Depuis Faux-fuyants, le style de Limosin n’a cessé de s’alléger, se nourrissant de l’esprit de son temps sans pour autant créer des objets vernis sans âme. Et pourtant " objets " est bien le mot qui caractérise Tokyo Eyes et Novo : deux objets apparemment superficiels mais dont l’intérêt pour la manière hype (caméra libre, musique techno, djeunes branchés), bien loin d’être un paquet cadeau gratuit, constitue la substance même.

L’inévitable comparaison avec Memento (où l’amnésie était le concept d’une expérimentation maniériste) et L’Homme sans passé, (où elle était le point de départ de la découverte d’une communauté), s’avère parfaitement stérile. Dans Novo, la perte de mémoire n’est pas tant un ressort dramatique qu’un prétexte à la découverte perpétuelle, vierge et émerveillée, du monde — et de son origine : le sexe. Certains ne manqueront pas de reprocher aux scènes de cul d’être gratuites. Le film serait-il aussi creux que le crâne de Graham et que ce qu’on trouve sous les jupes des filles ? Ces scènes placent pourtant le film entier sous le signe d’une sensualité, voire d’une expérience sensorielle, étonnante.
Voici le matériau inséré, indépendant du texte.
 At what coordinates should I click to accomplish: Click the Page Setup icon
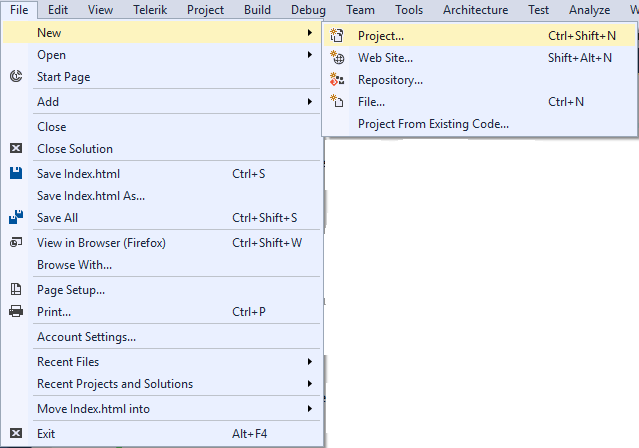tap(16, 289)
A l’instar d’Assayas, Limosin est un cinéaste singulier, tout sauf prétentieux, qui ose dépasser les limites de l’auteurisme pour aller chercher dans les créations plastiques et sonores de la société moderne la matière de ses films, pour composer finalement un objet graphique et musical contemporain ; un objet palpable, vivant grâce à la liberté de la mise en scène et vibrant grâce à la magie du montage. Mais si le dernier objet d’Assayas, Demonlover, était l’évocation glaçante de la déshumanisation des humains, Novo (" sentimental manifesto " comme le proclamait la bande-annonce) est un objet frivole et pétillant, facile peut-être mais au charme rare, qui revendique le droit à l’insouciance avec fantaisie et désinvolture. Non sans être empreint d’une certaine mélancolie. Bref, un objet léger obéissant aux lois de la gravité…

Par une heureuse adéquation avec son sujet, Novo est un film versatile qui pourrait s’oublier mais qui laisse des traces au fond du cerveau.